“Targeted” has become the key word in the debate over the next mammoth economic stimulus.
As President Biden tries to negotiate a bipartisan compromise on his promised stimulus bill—which he wants Congress to deliver by mid-March—the main battlefield will be how narrowly to target the payments.
A consensus is coalescing around the notion that his original proposal was too broad, sending at least partial payments to married couples earning over $300,000 a year. Now Biden has stepped back from that position, saying at a press conference on Feb. 5 that the stimulus should be structured so “folks making $300,000 don’t get any windfall.”
It isn’t just that millions of taxpayers would be furious over the Treasury’s sending checks to households that earned more than 96% of the country. The larger problem is that such broadly distributed checks would do almost nothing to stimulate the economy.
To see why, look at this snapshot of the U.S. economy today, after some $3 trillion of stimulus.
Pre-pandemic, the U.S. economy had been growing steadily for over a decade, and consumers’ disposable personal income was the highest it had ever been. The first stimulus checks and enhanced unemployment benefits then sent that income rocketing. The monthly totals have since subsided from their peak, but consumers’ disposable personal income in December—when few of the recent $600 stimulus checks had reached recipients—was still a half-trillion dollars greater than it was last February, as the column on the left in the graphic above shows.

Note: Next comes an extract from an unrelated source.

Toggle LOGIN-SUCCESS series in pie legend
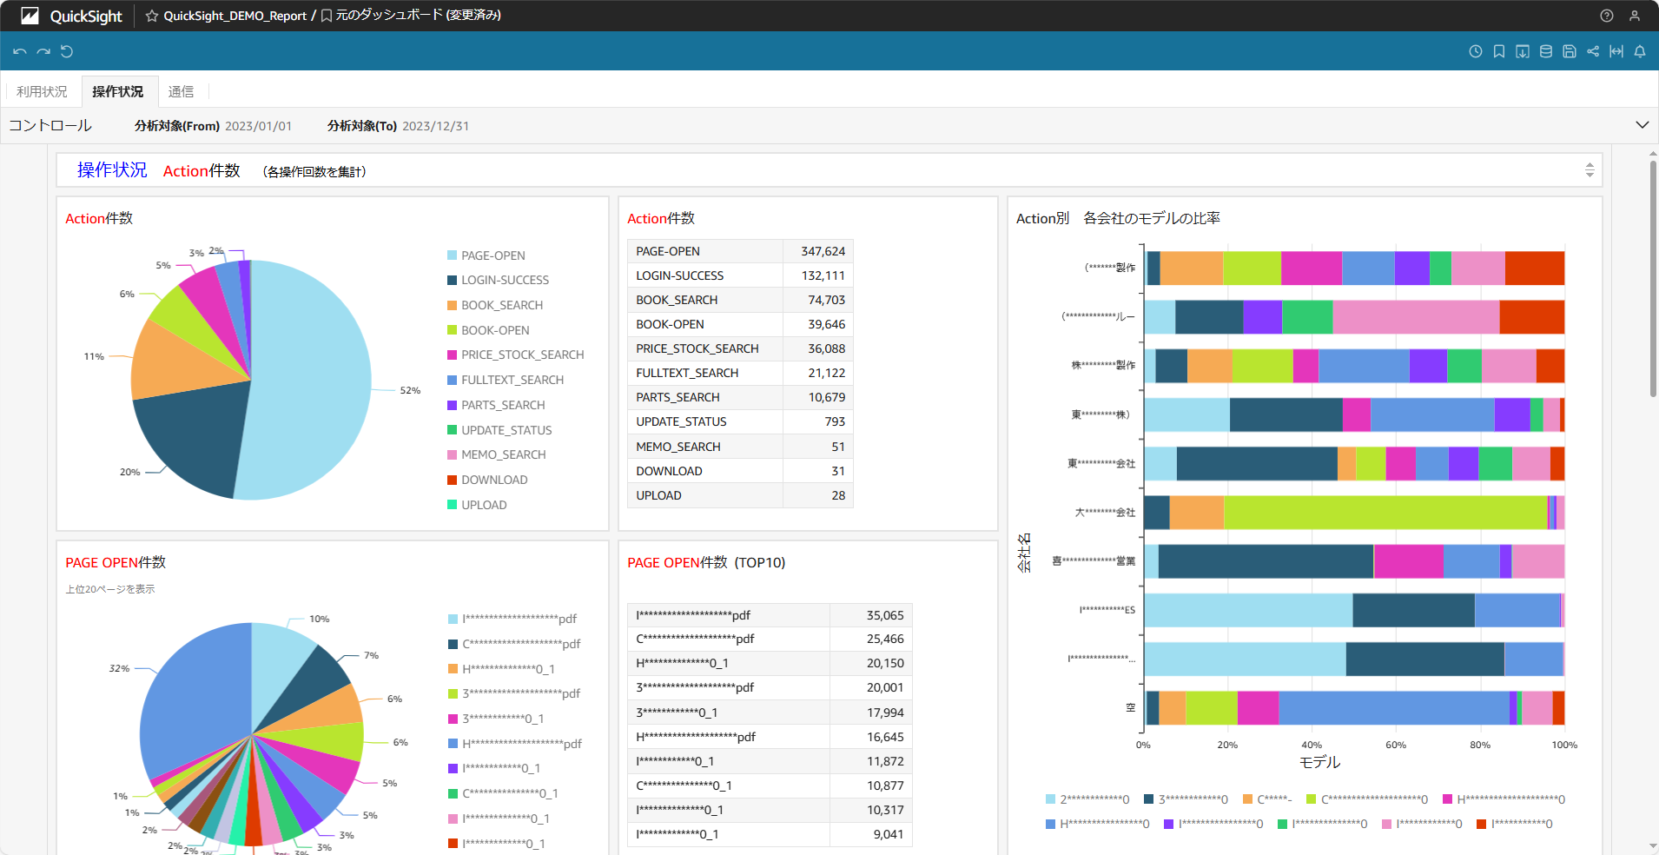Viewport: 1659px width, 855px height. [505, 280]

Consumers’ savings deposits were also at an all-time high before the pandemic, and they also roared upward after the first stimulus checks went out. Consumers’ savings today are $1.4 trillion greater than they were pre-pandemic (see the graphic’s center column).
Think of those two columns together as a picture of consumer spending power; never in U.S. history has it been anywhere near this great. Now look at the third column: consumer spending.
Spending was at an all-time high just before the pandemic. It plunged in March and April, and by December it still hadn’t recovered. It was almost $400 billion less than it was last February.
Direct government payments to individuals serve two purposes: a humanitarian purpose of supporting people who’ve lost their incomes through no fault of their own, and a more general purpose of stimulating consumer spending—two-thirds of the U.S. economy—to keep businesses running and workers employed. As the charts show, the second purpose is pretty well maxed out. Flooding the economy with unprecedented spending power doesn’t necessarily make consumers spend if they’re afraid to leave home.
Much of the money disbursed in the previous payments was saved rather than spent, and new research from Wharton estimates that 73% of Biden’s original proposal for $1,400 checks would be saved; high-income households are least likely to need the money and most likely to save it. The researchers’ conclusion: “The broad distribution of relief payments in the Biden administration’s proposed plan will flow largely into household savings and will produce only small stimulative effects.”
That’s why attention is shifting toward the first purpose of direct payments, the humanitarian purpose. “If the next round of stimulus checks goes out, they should be targeted to those who need it,” Joe Manchin of West Virginia, the most conservative Democratic U.S. senator, said recently. Biden is committed to $1,400 checks, but congressional Democrats are reportedly studying sharp reductions of the income thresholds for recipients, perhaps $100,000 for full payments to married couples. That’s not much more than what some Republican senators have proposed.
Beyond that, the unemployed are the most obvious candidates for help; the final bill will likely include enhanced benefits for them. Children could also be a focus. Congressional Democrats and Republican Sen. Mitt Romney of Utah favor sending some households thousands of dollars a year, indefinitely, for each child under 18.
Both parties now seem to accept the reality that mere dollars from the Treasury can’t juice the economy much; only taming COVID-19 can do that. The next stimulus bill will be more narrowly targeted than previous ones, and the next few weeks will see an intense negotiation over exactly who gets exactly how much.